■ **Exercise aim**
Your answer must hold only the lines below from the line containing "全国通用 (13, 173)" through the line containing "免费讲座 (26, 719)", each reproduced exactly.

BEGIN Entries supplied

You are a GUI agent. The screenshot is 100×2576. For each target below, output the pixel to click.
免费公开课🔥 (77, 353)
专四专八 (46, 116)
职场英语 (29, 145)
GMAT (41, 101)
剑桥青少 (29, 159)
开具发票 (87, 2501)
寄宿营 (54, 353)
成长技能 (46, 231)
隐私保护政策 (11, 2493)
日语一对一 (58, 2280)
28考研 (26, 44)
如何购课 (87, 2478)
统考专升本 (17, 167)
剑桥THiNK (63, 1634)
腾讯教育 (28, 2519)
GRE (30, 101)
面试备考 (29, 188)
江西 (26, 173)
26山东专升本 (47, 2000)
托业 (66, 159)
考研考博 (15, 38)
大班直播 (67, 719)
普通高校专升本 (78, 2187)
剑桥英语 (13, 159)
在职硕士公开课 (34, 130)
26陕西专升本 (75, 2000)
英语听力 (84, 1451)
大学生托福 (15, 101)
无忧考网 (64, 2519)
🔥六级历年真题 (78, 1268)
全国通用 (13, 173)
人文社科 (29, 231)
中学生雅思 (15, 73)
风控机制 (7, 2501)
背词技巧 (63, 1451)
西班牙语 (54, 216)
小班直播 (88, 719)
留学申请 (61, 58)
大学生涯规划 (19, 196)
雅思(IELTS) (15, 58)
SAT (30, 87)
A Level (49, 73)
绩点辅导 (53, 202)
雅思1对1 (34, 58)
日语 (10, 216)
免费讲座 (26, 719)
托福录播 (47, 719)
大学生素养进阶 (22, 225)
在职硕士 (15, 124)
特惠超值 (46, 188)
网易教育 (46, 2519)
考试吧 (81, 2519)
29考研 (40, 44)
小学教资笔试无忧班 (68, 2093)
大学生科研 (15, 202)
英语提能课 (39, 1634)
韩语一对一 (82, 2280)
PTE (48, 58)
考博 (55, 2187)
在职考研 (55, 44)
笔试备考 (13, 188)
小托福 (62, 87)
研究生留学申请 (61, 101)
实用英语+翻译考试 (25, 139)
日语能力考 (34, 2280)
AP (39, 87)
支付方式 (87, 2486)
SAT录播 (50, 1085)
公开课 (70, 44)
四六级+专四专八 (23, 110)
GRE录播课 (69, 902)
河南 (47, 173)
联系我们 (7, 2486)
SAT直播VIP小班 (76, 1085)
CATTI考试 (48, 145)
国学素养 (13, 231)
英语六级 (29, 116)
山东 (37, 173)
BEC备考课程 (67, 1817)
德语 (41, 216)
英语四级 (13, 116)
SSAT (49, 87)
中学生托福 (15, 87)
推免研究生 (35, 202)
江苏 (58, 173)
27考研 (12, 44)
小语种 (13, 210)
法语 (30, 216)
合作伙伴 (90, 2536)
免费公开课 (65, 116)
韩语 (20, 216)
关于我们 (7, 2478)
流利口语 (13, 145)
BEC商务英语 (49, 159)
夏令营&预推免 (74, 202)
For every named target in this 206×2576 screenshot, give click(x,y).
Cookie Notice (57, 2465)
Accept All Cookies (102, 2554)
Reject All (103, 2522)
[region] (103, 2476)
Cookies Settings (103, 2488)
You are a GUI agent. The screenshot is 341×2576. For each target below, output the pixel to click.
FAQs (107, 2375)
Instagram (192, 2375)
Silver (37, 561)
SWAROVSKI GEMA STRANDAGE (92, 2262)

END Entries supplied

■ **Finished task**
全国通用 (13, 173)
人文社科 (29, 231)
中学生雅思 (15, 73)
风控机制 (7, 2501)
背词技巧 (63, 1451)
西班牙语 (54, 216)
小班直播 (88, 719)
留学申请 (61, 58)
大学生涯规划 (19, 196)
雅思(IELTS) (15, 58)
SAT (30, 87)
A Level (49, 73)
绩点辅导 (53, 202)
雅思1对1 (34, 58)
日语 (10, 216)
免费讲座 (26, 719)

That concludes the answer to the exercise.